Set down the entries once more exactly as they were written.
Start of Block
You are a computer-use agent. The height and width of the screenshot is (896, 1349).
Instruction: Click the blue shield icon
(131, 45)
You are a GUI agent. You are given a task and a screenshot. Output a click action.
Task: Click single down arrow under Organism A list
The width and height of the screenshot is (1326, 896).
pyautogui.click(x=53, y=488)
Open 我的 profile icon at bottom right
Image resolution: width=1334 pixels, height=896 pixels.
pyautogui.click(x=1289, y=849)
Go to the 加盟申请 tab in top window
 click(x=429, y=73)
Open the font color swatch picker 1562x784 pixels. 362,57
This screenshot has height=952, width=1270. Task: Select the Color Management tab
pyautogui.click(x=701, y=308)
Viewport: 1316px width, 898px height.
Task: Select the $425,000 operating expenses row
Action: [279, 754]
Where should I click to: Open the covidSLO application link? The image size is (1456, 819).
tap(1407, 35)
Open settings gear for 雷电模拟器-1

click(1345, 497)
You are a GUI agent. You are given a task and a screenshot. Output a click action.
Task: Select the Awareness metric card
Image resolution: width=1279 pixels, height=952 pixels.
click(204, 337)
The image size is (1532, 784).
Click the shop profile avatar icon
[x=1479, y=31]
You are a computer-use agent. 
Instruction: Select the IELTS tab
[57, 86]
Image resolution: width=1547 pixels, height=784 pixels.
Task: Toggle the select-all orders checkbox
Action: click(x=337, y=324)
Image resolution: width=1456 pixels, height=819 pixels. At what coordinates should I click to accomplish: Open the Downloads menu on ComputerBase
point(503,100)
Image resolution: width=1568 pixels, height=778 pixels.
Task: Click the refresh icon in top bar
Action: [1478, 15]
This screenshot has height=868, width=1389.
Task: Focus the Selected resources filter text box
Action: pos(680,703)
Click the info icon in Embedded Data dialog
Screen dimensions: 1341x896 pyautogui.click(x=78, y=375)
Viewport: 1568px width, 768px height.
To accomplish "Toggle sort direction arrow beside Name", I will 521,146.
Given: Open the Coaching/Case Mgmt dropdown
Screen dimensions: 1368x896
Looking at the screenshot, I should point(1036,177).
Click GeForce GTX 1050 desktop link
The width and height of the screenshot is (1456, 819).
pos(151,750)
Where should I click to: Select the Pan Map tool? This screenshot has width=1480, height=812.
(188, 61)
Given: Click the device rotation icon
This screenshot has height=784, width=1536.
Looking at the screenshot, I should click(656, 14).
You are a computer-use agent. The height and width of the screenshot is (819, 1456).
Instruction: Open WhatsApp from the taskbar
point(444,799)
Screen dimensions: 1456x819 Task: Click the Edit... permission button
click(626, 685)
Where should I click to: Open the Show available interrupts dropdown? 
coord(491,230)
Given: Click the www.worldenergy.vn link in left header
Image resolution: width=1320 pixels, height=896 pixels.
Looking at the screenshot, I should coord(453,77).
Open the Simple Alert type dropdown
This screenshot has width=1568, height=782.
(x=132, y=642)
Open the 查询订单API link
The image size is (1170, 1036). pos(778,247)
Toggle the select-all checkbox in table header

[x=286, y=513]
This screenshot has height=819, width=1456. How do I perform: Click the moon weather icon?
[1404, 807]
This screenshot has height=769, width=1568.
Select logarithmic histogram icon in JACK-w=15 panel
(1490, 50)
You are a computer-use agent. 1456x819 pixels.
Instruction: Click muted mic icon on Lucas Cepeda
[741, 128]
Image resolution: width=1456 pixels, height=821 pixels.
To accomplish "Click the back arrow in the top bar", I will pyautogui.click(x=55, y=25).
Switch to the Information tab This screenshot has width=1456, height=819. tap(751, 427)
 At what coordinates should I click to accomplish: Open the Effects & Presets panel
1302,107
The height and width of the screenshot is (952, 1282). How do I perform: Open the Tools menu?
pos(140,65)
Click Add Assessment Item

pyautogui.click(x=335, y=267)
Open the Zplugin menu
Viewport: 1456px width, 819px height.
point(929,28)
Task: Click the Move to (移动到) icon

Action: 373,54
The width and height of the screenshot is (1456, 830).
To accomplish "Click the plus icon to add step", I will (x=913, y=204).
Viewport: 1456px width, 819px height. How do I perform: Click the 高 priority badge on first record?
End of Block
#### SOLUTION TO THIS TASK
You are a computer-use agent. The height and width of the screenshot is (896, 1349).
Instruction: Click the blue shield icon
(131, 45)
You are a GUI agent. You are given a task and a screenshot. Output a click action.
Task: Click single down arrow under Organism A list
The width and height of the screenshot is (1326, 896).
pyautogui.click(x=53, y=488)
Open 我的 profile icon at bottom right
Image resolution: width=1334 pixels, height=896 pixels.
pyautogui.click(x=1289, y=849)
Go to the 加盟申请 tab in top window
 click(x=429, y=73)
Open the font color swatch picker 1562x784 pixels. 362,57
This screenshot has height=952, width=1270. Task: Select the Color Management tab
pyautogui.click(x=701, y=308)
Viewport: 1316px width, 898px height.
Task: Select the $425,000 operating expenses row
Action: [279, 754]
Where should I click to: Open the covidSLO application link? The image size is (1456, 819).
tap(1407, 35)
Open settings gear for 雷电模拟器-1

click(1345, 497)
You are a GUI agent. You are given a task and a screenshot. Output a click action.
Task: Select the Awareness metric card
Image resolution: width=1279 pixels, height=952 pixels.
click(204, 337)
The image size is (1532, 784).
Click the shop profile avatar icon
[x=1479, y=31]
You are a computer-use agent. 
Instruction: Select the IELTS tab
[57, 86]
Image resolution: width=1547 pixels, height=784 pixels.
Task: Toggle the select-all orders checkbox
Action: click(x=337, y=324)
Image resolution: width=1456 pixels, height=819 pixels. At what coordinates should I click to accomplish: Open the Downloads menu on ComputerBase
point(503,100)
Image resolution: width=1568 pixels, height=778 pixels.
Task: Click the refresh icon in top bar
Action: [1478, 15]
This screenshot has height=868, width=1389.
Task: Focus the Selected resources filter text box
Action: pos(680,703)
Click the info icon in Embedded Data dialog
Screen dimensions: 1341x896 pyautogui.click(x=78, y=375)
Viewport: 1568px width, 768px height.
To accomplish "Toggle sort direction arrow beside Name", I will 521,146.
Given: Open the Coaching/Case Mgmt dropdown
Screen dimensions: 1368x896
Looking at the screenshot, I should point(1036,177).
Click GeForce GTX 1050 desktop link
The width and height of the screenshot is (1456, 819).
pos(151,750)
Where should I click to: Select the Pan Map tool? This screenshot has width=1480, height=812.
(188, 61)
Given: Click the device rotation icon
This screenshot has height=784, width=1536.
Looking at the screenshot, I should click(656, 14).
You are a computer-use agent. The height and width of the screenshot is (819, 1456).
Instruction: Open WhatsApp from the taskbar
point(444,799)
Screen dimensions: 1456x819 Task: Click the Edit... permission button
click(626, 685)
Where should I click to: Open the Show available interrupts dropdown? 
coord(491,230)
Given: Click the www.worldenergy.vn link in left header
Image resolution: width=1320 pixels, height=896 pixels.
Looking at the screenshot, I should coord(453,77).
Open the Simple Alert type dropdown
This screenshot has width=1568, height=782.
(x=132, y=642)
Open the 查询订单API link
The image size is (1170, 1036). pos(778,247)
Toggle the select-all checkbox in table header

[x=286, y=513]
This screenshot has height=819, width=1456. How do I perform: Click the moon weather icon?
[1404, 807]
This screenshot has height=769, width=1568.
Select logarithmic histogram icon in JACK-w=15 panel
(1490, 50)
You are a computer-use agent. 1456x819 pixels.
Instruction: Click muted mic icon on Lucas Cepeda
[741, 128]
Image resolution: width=1456 pixels, height=821 pixels.
To accomplish "Click the back arrow in the top bar", I will pyautogui.click(x=55, y=25).
Switch to the Information tab This screenshot has width=1456, height=819. tap(751, 427)
 At what coordinates should I click to accomplish: Open the Effects & Presets panel
1302,107
The height and width of the screenshot is (952, 1282). How do I perform: Open the Tools menu?
pos(140,65)
Click Add Assessment Item

pyautogui.click(x=335, y=267)
Open the Zplugin menu
Viewport: 1456px width, 819px height.
point(929,28)
Task: Click the Move to (移动到) icon

Action: 373,54
The width and height of the screenshot is (1456, 830).
To accomplish "Click the plus icon to add step", I will (x=913, y=204).
Viewport: 1456px width, 819px height. How do I perform: Click the 高 priority badge on first record?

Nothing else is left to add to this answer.